Mikrobiologie an Hydrothermalquellen des Tyrrhenischen Meeres
Final Report Abstract
The primary goal during POS412 was to obtain a better understanding of the variability of the shallow water hydrothermal ecosystems in the Aeolian Arc being located in the Tyrrhenian Sea, Western Mediterranean. Therefore, samples were taken from various hydrothermally influenced habitats for subsequent geological, chemical (sulfur species, fluid chemistry, and heavy metal chemistry) and microbiological (molecular and culture‐based studies) analysis. This included two tubeworm colonies at the Palinuro western summit (PAL‐1), fluid emissions in PAL‐1 and the Panarea hydrothermal vent field (PAN) and the sampling of bacterial mats on sediments and around fluid or gas emissions. Sediments from PAL‐1 and PAN were sampled with the aim to assess the microbial community in massive sulfide containing sediments. Onboard analysis of fluid samples from PAN during POS412 resulted in 1.8 mM hydrogen sulfide (H. Strauss), indicating a specific sulfur‐metabolism related bacterial community composition featuring also possibly phototrophic bacteria. At Palinuro, a fluid outlet with emanating warm fluid was discovered and sampled. Maximal measured in situ temperature within the fluid was 58.3 °C. Samples were taken and preserved from these stations in order to assess microbial community composition and metabolic potential.

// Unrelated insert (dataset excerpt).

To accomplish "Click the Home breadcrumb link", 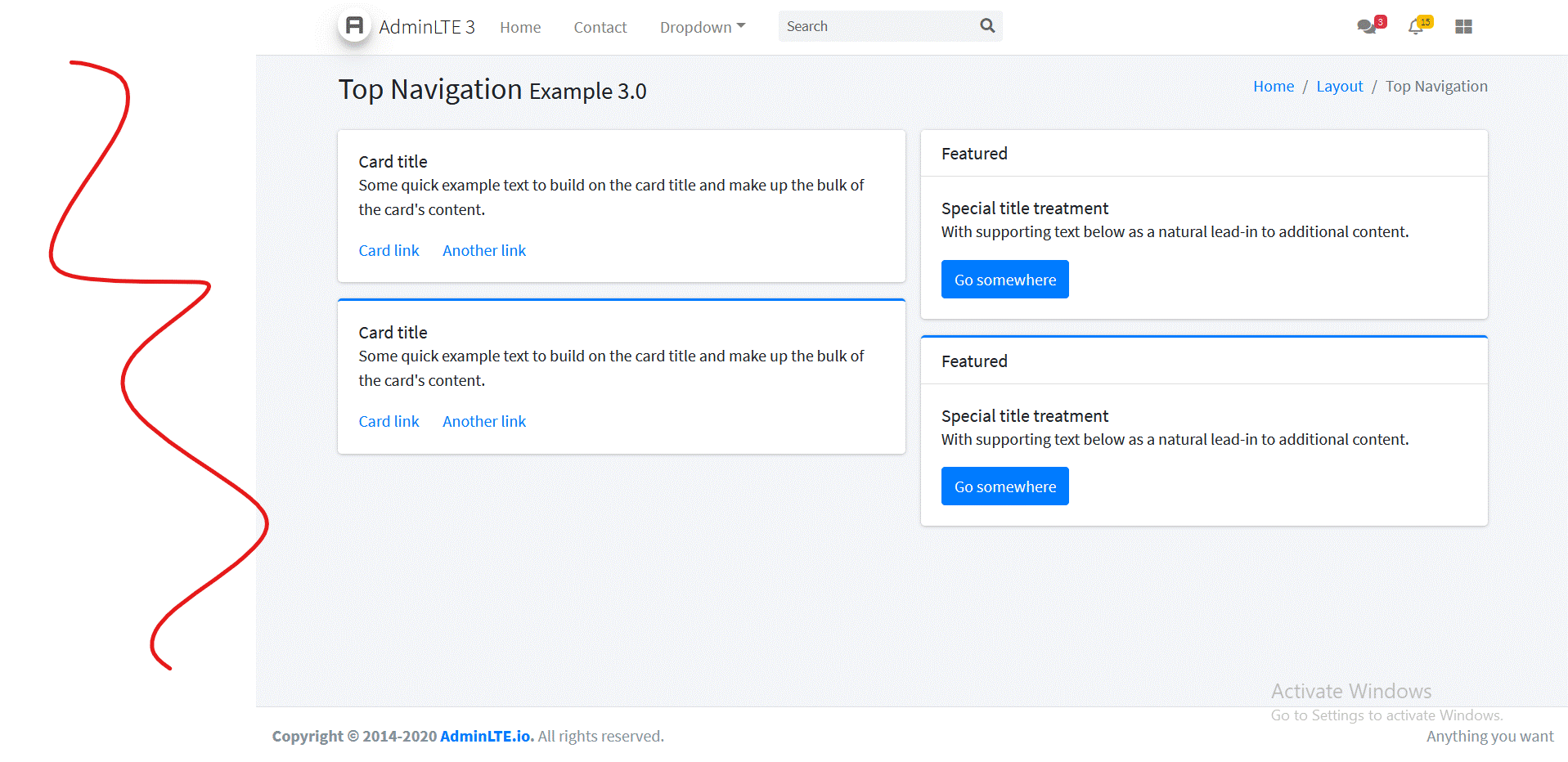I will (1273, 86).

Videos from previous cruises (M73/2, POS340) showed sediments to be covered by microbial mats, several of which could be successfully sampled during POS412 in PAL‐1 and PAN. Boiling of hydrothermal fluids due to the shallow situation of the hydrothermal systems in the Aeolian Arc leads to ore‐forming processes beneath the seafloor and thus, to massive sulfide formation. Gravity corers operated at PAL‐1 during cruise POS412 revealed a special sediment core exhibiting a temperature of 48°C at 3 m core depth as well as further cores with sulfur crusts within the sediments and elemental sulfur deposits at the surface, which are of particular interest and were preserved for geological, chemical and microbiological analysis. Two tubeworm colonies were sampled by the ROV and molecular analysis performed in the home lab to identify the tubeworms based on sequences of the 18S rRNA and COI genes. A single Gammaproteobacterium was detected as endosymbiont from the trophosome of 11 different tubeworms from colonies at PAL‐1 with a sulfur‐oxidizing chemoautotrophic metabolic potential.